OTOH, what you need is LPF, rather than fft.

So it is feasible to have an Attiny85 react to just the beat of music?

Piece of cake.

If that's all you want it to do, you don't even need to use a microcontroller. A long time ago I built a circuit from some project book the name of which escapes me, that flashed LEDs according to the peaks of different frequencies using a few op-amps and some discrete components. As I recall, it wasn't all that complicated, and a piss-load easier than writing code. Of course if you need to do any intelligent decision-making other than just blinking lights, ignore what I just said :stuck_out_tongue: but don't throw a micro at a project that doesn't need one.

Magician:
Depends on resolution / memory trade. With AtMega328 (2K) I have a project FFT-512. Basically, you can look on chips available memory size and divide by 4 to get approximate depth of fft.
OTOH, what you need is LPF, rather than fft.

Is a low-pass filter hardware or software?

Of course, you can filter in hardware, using simple RC circuits or active filters with transistors / operational amplifiers. But doing LPF in software, you 'd get more flexibility in changing parameters "on the go". Running average in Files/Examples/Analog/Smoothing of the Arduino IDE is LPF. What is important in music visualization, it's big dynamic range, to make LED flashing in quite and loud passages, you need a "compressor" or Automatic Gain Control (AGC) as well.

In case you all didn't already know, TI makes a really nice piece of active filter design software available for free. I've used this and I was really impressed at how well it worked. Looks like this is a new version, so I need to download it as well I suppose.

Thanks, but I'm just looking for something that runs an the arduino. It sounds pretty cool from the description on the page.

I've never used FFT. I've done some lighting effects, but everything I've done works off the volume (no frequency filtering and no true beat detection).

Accurate beat detection isn't that easy... Detecting the bass isn't exactly the same as detecting the beat. But IMO, a lighting effect that accurately pulses to the beat 1-2-3-4-1-2-3-4 is kind-of boring anyway! :wink:

Some people have done beat detection, so you might want to search the forum. I think it requires two filters - One low-pass to filter-out everything except the bass, and a bandpass-filter tuned to the beat frequency (around 1/4 of a second or about 4Hz). That 2nd filter is not to filter the signal (there should be no signal at 4Hz), it's used to filter the detected loudness envelope. (If it was me, I'd probaly do the bass-filter in hardware and the beat-filter in software.) Then if you wan to get really good, use some "fuzzy logic" to tune that 2nd filter and know when to expect the next beat... That's how humans do it... We don't wait 'till we hear the the beat and then tap our foot... We know when that next beat is coming and we make tiny adjustments as we listen to keep our foot-tapping in-time with the music.

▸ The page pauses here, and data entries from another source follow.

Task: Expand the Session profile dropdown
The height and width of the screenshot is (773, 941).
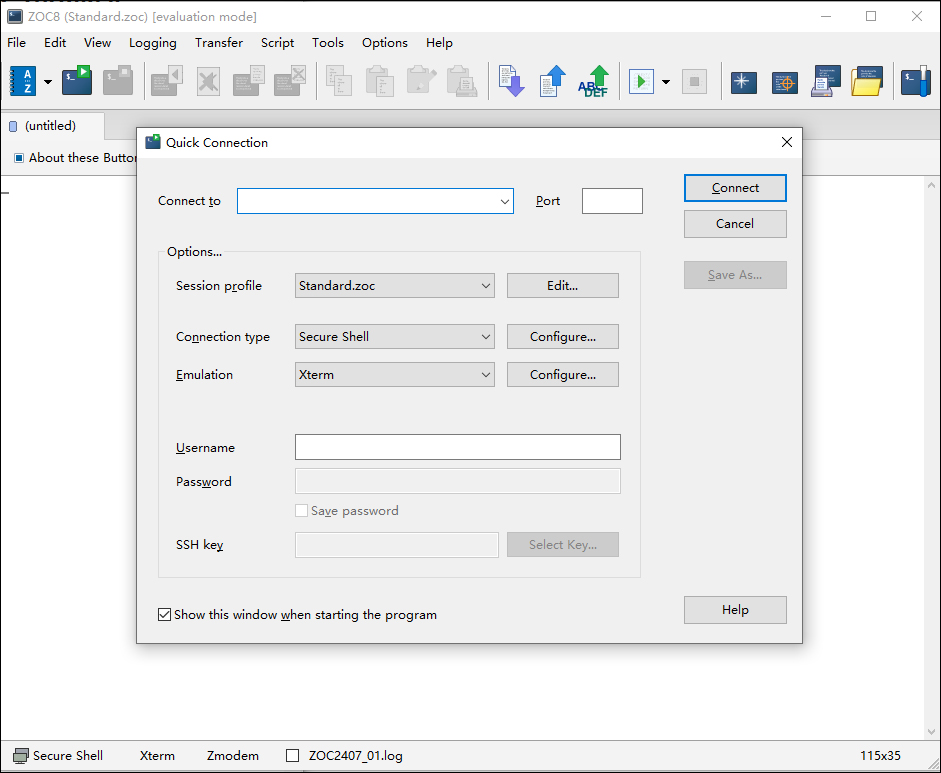Action: [395, 286]
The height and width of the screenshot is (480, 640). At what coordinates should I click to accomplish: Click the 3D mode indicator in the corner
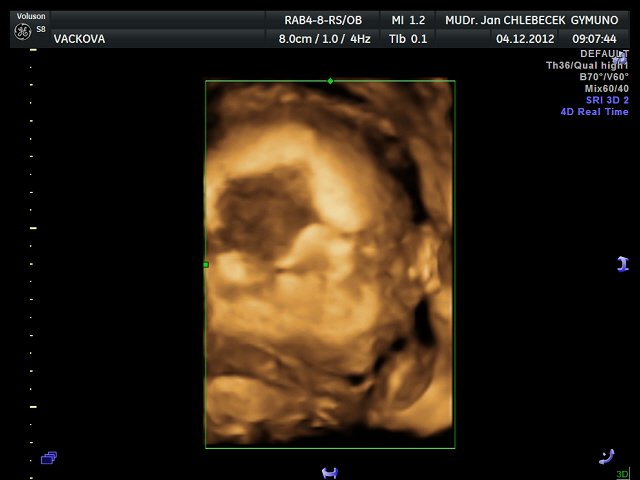[622, 473]
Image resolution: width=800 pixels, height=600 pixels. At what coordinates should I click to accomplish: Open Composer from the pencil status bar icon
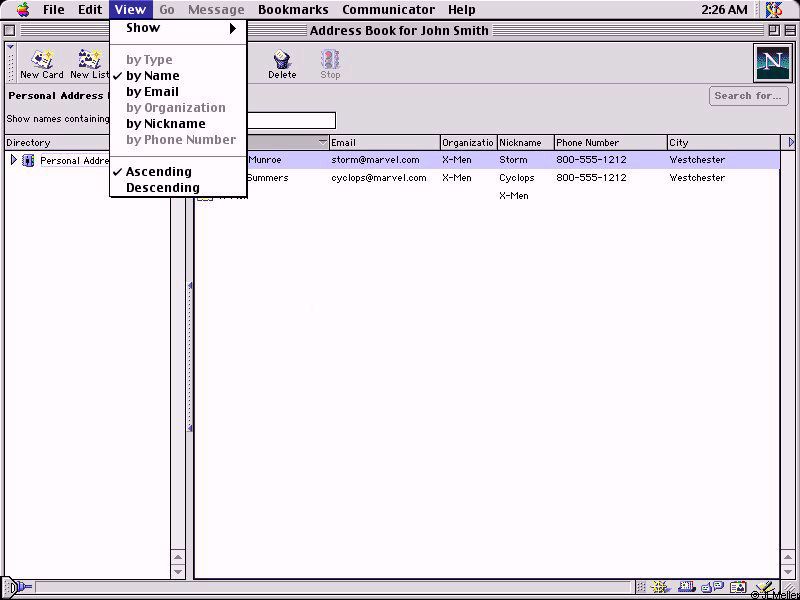coord(763,588)
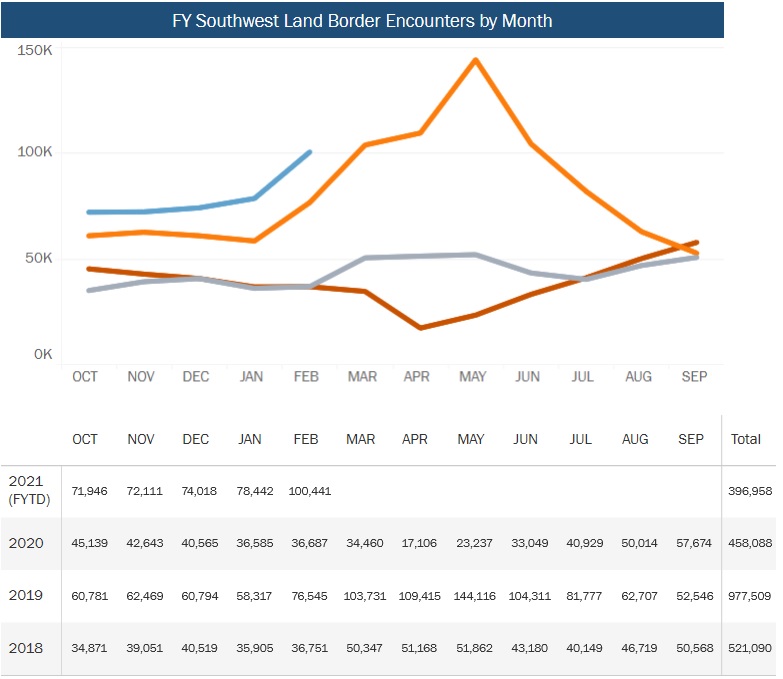The image size is (783, 679).
Task: Click the Total column header
Action: (x=746, y=439)
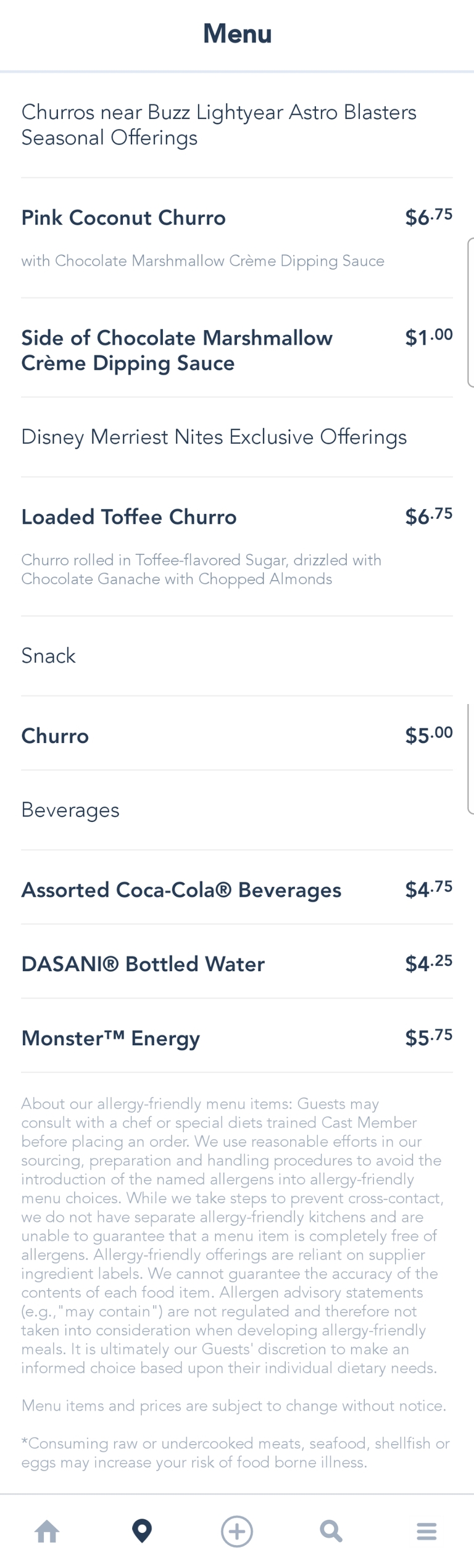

Something that's super-easy to do with just the volume (once you have the hardware setup so that you can read the loudness on an analog pin) is to compare the input to the average, and turn on the light/LED whenever the signal is louder than average. That's more of a "flicker effect" than a beat effect, but its something simple to start with.

The [u]Smoothing Example[/u] example shows you how to get a moving-average. If you use a moving average, you won't need a sensitivity control, and your effect will automatically adjust itself to loud songs, quiet songs, and volume changes. (In my application, I also switch automatically between the 1V and 5V analog references, depending on the signal level.)

I use a 20-second moving-average, updating the average-array once a second. (Of course, I use the "blink without delay" style timing, so it can uns and flash the lights in-between updating the average.)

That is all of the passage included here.